Energy Development Corporation (EDC) launched a one-hectare vegetative materials reproduction (VMR) facility at the heart of its BaconManito (Bacman) Geothermal Project in Manito, Albay on April 28.
The facility is EDC’s sixth automated nursery that propagates endangered native trees recovered from various places across the country. It will provide the requirements of the company’s stakeholders, especially its BINHI partners in the region, for endemic and native tree species.
EDC assistant vice president and corporate relations and communications head Atty.
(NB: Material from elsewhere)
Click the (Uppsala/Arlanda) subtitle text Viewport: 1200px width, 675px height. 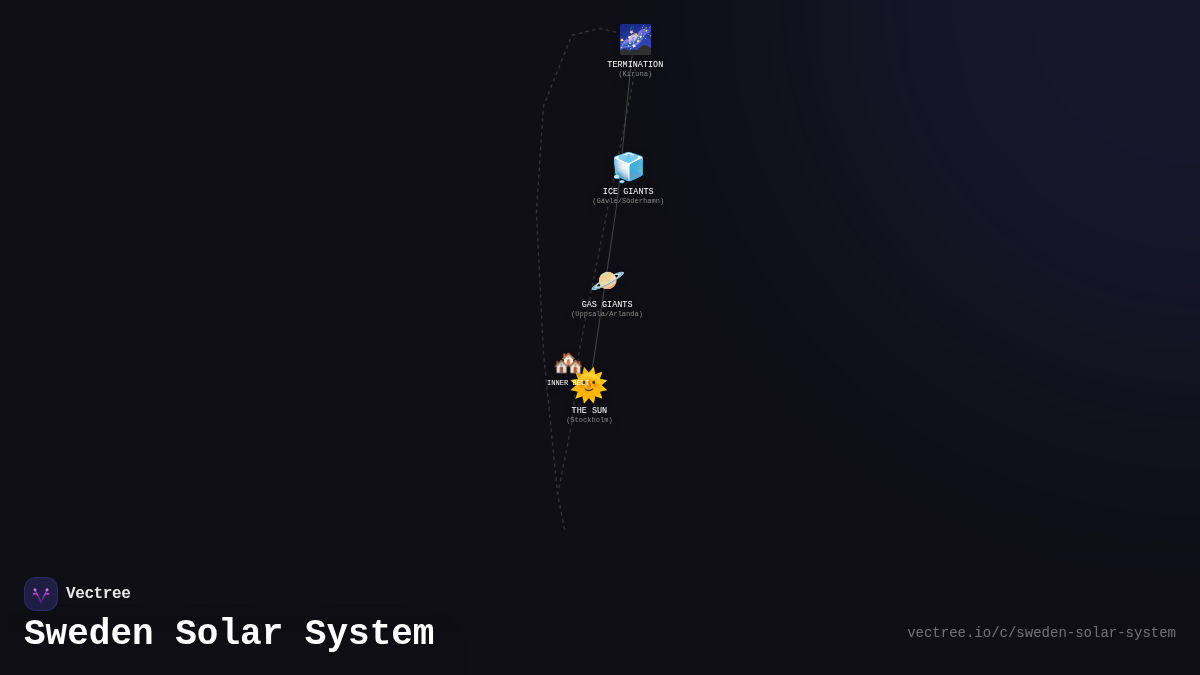(606, 313)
Allan Barcena, in his message during the inauguration program, said the VMR project was an offshoot of EDC’s BINHI project.
“One of the main goals of EDC’s banner environmental program, BINHI, is to mainstream and bring back Philippine endangered native tree species. We are working on achieving this goal with a complete value chain that addresses the extinction of these precious Philippine trees,” Barcena said.
The one-hectare EDC-Bacman VMR nursery has the capacity to produce around 260,000 seedlings of native trees at any given time including the site’s flagship tree species, mapilig.
“Propagating native tree seedlings is crucial to growing our Philippine forests. For us to have enough seedlings, we need to establish forest tree nurseries. Aside from the challenge of the rarity of the species, a majority of these forest trees are too sensitive to grow and propagate. To address this, the BINHI team has developed this nursery technology that will suit the requirements and attain a high survival rate for our precious native trees,” Barcena explained.
To date EDC has already produced more than 1 million seedlings of native tree species through the VMR nurseries in its geothermal sites in Negros Oriental, Negros Occidental, Mt. Apo, Leyte and Antipolo, and established propagation protocols for 28 threatened tree species.
“The municipal and provincial governments are also focused on the greening efforts similar with EDC’s,” Sorsogon City vice mayor Mark Eric Dioneda affirmed. “We have a project called ‘Tanging Yaman,’ a million-treeplanting program, which started five years ago. We are encouraging all the municipalities in the province to plant one million trees per municipality.”
Among the native and endemic tree species that can be found at the new VMR facility are ipil, katmon, white lauan, banuyo, quisumbing gisok and nato.